- [Information shown]
---
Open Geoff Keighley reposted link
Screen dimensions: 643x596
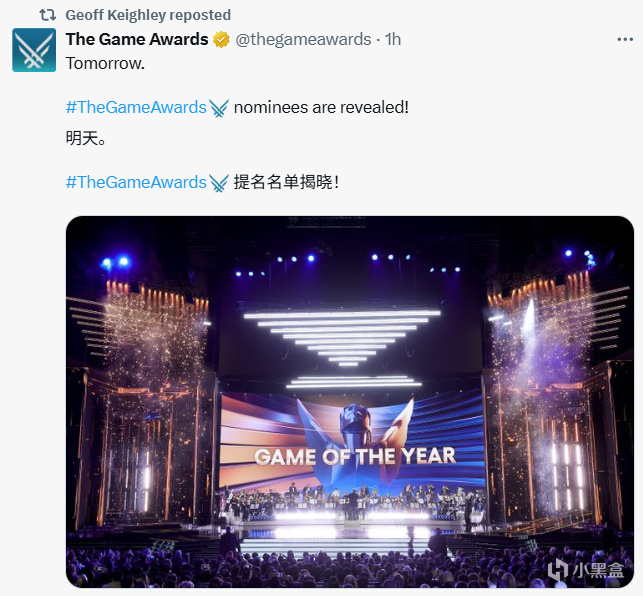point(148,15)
---
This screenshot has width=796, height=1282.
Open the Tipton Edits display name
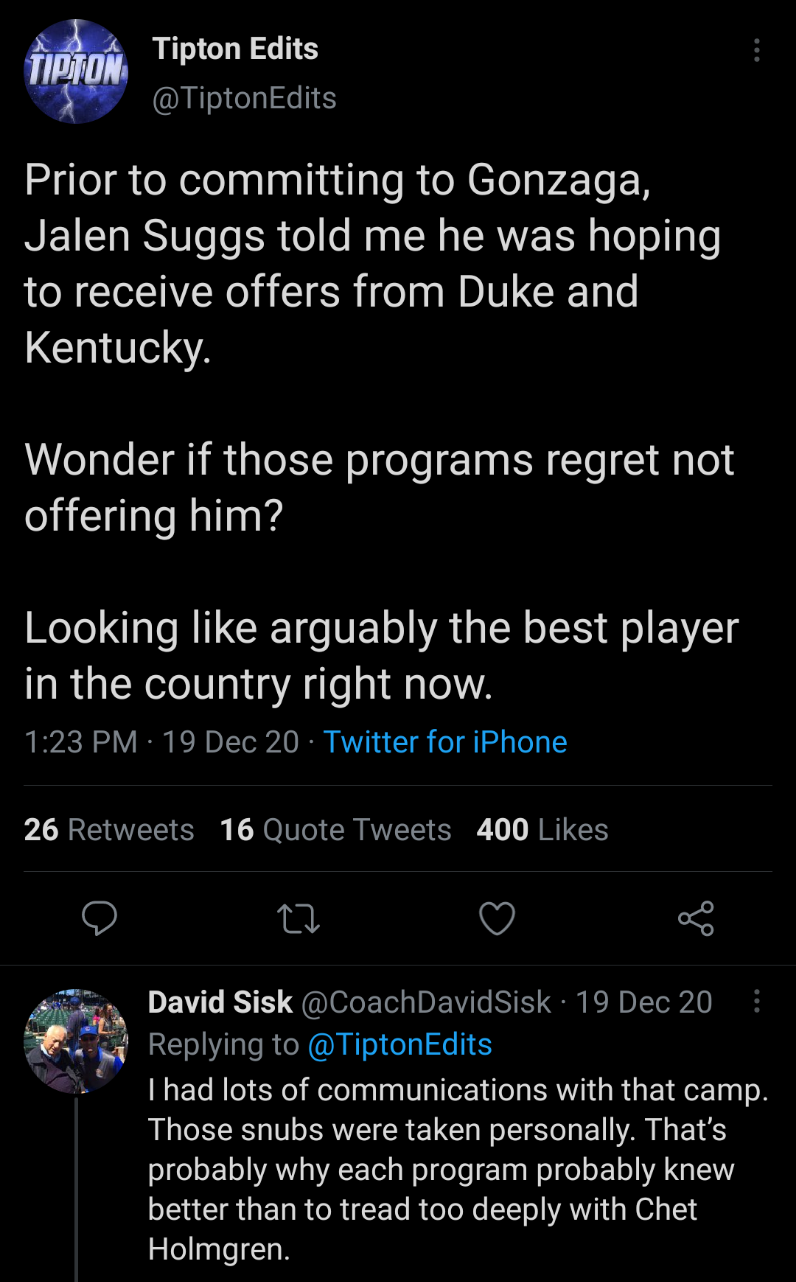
---
- [To do] Counting the lines above that hold "Open", reply with the number and no other words.

- [Output for this task] 2